Consolidated, Public & Contingency Funds - Government Accounts Explained

Classification of Government Accounting in India For a specific treatment of government accounts in India. The constitution of India has clearly provided  for three funds or accounts:
(l) The Consolidated Fund of India [Article 266(1)]
(2) The Public Account [Article 266(2)]
(3) The Contingency Fund of India [Article 267(1)]
  • These funds and accounts exist separately for the Government of India, for each State and for each Union Territory having a Legislative Assembly.  There is  no separate Public Account in the case of Union Territory Governments, the transactions pertaining to this account shall be booked in the Public account of the Central Government.
  • The Accounts of Union Territories of Delhi, Andaman and Nicobar Island, Dadra and Nagar Haveli, Lakshadweep, Chandigarh and Daman and Diu which do not have Legislative Assemblies, form part of the Accounts of the Government of India.
  • Compare/Differences between Consolidated Fund and Contingency Fund of India and Public Accounts can be easily understood after reading the entire article.
differences between Consolidated Fund of India, The Public Account  Contingency Fund of India

CONSOLIDATED FUND OF INDIA
  • There is both for the centre and each of the states, a consolidated fund to which all incomes received by the government are credited. These income comprise all revenues. (i) tax or non-tax; (ii) all short-term loans like the Treasury Bills and ways and means, and (3) moneys received by the government in repayment of loans it had advanced previously.
  • Certain expenditures like the salaries and allowances of the President, the Chief Election Commissioner, the Comptroller and Auditor General of India. the Supreme Court charged upon it. i.e..they have to paid out of regardless of legislative sanction. They are described as non-rateable items of expenditure.
  • All government expenditure is made from this fund, except for exceptional items met from the Contingency Fund or the Public Account.
  • No money can be withdrawn from this fund without the Parliament's approval. The time of withdrawal is at the time of Budget. Budget is a procedure to withdraw the generated money for useful purposes.
  • Non-votable Expenditure part of Consolidated Fund of India is not subjected or reduced under CUT Motions.
As per the provisions of Article 112, the following expenditure shall be expenditure charged on the Consolidated Fund of India
(i) the emoluments and allowances of the President and other expenditure relating to his office;
(ii) the salaries and allowances of the Chairman and the Dy. Chairman of the Council of States and the Speaker and Dy Speaker of the House of the People;
(iii) debt charges for which Government of India is liable including interests, sinking fund charges and redemption charges, and other expenditure relating to the raising of loans and the service and redemption of debt;
(iv) the salaries and pensions pay able in respect to judges of the Supreme Court and High Courts;
(v) the salary and pension ‘payable to the Comptroller and Auditor General of India;
(vi) any sums required to satisfy any judgment, decree or award of any court or arbitral tribunal; and
(vii) any other expenditure declared by this Constitution or by Parliament by law so charged.

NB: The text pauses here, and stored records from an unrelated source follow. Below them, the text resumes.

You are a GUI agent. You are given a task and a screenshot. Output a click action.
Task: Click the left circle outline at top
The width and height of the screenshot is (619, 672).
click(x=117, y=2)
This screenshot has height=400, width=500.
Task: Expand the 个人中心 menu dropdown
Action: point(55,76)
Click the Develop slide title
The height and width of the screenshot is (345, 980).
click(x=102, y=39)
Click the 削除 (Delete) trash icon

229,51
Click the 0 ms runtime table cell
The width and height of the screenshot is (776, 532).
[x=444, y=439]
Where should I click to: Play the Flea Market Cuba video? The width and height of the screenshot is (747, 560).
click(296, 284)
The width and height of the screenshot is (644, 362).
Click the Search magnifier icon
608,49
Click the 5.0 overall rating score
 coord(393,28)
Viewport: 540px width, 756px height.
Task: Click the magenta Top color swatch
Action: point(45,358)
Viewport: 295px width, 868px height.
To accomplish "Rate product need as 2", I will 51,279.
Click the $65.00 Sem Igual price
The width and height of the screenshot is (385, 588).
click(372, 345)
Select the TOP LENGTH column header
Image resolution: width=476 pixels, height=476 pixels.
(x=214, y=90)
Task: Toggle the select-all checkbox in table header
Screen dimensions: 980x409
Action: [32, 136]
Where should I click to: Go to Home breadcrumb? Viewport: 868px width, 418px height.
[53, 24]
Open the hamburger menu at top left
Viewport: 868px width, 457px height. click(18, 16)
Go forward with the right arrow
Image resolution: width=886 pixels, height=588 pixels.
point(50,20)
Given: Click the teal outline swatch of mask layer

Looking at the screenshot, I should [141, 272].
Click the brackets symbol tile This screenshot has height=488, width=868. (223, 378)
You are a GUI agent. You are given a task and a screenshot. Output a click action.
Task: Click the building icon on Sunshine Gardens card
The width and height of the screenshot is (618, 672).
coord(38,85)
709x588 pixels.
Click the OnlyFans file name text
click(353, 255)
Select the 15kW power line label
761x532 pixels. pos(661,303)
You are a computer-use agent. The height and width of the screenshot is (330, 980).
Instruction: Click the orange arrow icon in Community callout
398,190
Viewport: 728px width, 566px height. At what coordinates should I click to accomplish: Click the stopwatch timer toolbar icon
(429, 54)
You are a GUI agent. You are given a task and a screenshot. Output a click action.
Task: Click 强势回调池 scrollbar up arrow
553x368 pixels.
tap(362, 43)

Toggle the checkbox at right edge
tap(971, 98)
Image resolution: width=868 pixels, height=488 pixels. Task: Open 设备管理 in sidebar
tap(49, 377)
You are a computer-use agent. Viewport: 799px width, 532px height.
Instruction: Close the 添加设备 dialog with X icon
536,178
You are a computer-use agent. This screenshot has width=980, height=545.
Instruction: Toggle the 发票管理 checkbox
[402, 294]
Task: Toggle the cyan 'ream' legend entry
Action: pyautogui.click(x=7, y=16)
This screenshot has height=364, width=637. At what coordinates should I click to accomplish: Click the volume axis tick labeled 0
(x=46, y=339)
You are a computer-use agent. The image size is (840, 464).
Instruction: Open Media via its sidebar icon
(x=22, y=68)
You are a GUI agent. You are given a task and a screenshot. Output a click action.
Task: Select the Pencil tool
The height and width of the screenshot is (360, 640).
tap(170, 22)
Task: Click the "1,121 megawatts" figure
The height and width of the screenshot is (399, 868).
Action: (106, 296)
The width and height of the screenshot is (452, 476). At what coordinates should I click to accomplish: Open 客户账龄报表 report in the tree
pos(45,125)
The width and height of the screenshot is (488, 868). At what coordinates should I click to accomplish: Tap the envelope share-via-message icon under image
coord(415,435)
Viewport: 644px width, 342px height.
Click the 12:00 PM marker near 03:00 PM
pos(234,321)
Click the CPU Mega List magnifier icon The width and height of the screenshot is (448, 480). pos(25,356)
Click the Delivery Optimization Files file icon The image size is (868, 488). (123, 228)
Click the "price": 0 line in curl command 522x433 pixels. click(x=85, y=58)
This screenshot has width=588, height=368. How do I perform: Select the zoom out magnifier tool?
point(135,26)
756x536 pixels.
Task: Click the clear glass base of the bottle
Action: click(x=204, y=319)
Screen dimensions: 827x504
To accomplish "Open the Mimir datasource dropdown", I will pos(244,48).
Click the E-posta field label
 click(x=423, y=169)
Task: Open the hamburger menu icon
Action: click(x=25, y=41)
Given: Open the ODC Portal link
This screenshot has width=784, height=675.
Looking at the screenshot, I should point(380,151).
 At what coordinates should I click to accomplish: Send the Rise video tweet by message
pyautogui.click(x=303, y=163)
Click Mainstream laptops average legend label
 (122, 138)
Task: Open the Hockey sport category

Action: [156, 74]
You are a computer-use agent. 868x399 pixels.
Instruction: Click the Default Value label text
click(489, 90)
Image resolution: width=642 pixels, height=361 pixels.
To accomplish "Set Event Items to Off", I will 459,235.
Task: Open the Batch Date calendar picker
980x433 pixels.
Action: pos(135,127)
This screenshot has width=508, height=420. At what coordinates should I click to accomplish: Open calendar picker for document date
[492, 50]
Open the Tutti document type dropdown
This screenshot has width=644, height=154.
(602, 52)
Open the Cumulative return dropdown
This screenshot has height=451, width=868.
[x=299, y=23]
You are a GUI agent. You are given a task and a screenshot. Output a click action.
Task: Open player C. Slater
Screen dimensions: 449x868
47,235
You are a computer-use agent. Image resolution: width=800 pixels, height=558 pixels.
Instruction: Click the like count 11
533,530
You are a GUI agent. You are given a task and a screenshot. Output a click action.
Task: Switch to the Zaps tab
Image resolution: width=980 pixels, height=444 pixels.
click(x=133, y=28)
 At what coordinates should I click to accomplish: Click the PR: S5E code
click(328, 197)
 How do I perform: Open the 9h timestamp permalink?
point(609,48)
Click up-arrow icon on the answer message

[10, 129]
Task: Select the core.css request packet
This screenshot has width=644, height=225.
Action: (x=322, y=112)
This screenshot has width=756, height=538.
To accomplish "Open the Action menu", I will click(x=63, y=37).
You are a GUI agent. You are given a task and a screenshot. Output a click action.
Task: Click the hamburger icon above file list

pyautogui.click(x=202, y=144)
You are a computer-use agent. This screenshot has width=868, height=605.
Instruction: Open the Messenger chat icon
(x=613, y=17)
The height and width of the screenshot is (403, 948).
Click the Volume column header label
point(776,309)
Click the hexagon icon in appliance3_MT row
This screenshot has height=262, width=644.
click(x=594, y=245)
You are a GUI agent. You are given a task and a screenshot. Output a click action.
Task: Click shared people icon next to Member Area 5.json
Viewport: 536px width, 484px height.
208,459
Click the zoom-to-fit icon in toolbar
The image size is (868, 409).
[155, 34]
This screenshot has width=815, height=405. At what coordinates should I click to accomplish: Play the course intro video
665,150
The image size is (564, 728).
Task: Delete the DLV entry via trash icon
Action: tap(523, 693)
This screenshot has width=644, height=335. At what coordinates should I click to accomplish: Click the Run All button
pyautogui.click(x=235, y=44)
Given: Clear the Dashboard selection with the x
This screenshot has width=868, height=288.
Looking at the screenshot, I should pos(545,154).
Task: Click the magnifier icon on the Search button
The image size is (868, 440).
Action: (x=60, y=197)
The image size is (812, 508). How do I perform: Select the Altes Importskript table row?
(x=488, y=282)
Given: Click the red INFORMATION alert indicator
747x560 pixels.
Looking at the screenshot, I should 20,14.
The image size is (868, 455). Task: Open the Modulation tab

  • Demand For Grants: Lok Sabha takes up for discussion each ministry's expenditure proposals, and this is known as demand for grants, a process that takes several weeks and spills over to the next financial year.
  • The Appropriation Bill is intended to give authority to Government to incur expenditure from and out of the Consolidated Fund of India. The procedure for passing this Bill is the same as in the case of other money Bills. This bill is introduced only after the general discussion on Budget proposals and the completion of voting on grants.
  • Vote On Account: The demand for grants takes time, and the government cannot wait for Parliament to clear the expenditure proposals of ministries before meeting its expenses from April 1. The constitution, therefore, empowers Lok Sabha to grant a vote-on-account (Article 116) so that the government can continue with the necessary expenditure into the new fiscal, before the Budget proposals actually get passed after necessary discussions. The vote-on-account normally covers the expenditure requirement of the government for two months.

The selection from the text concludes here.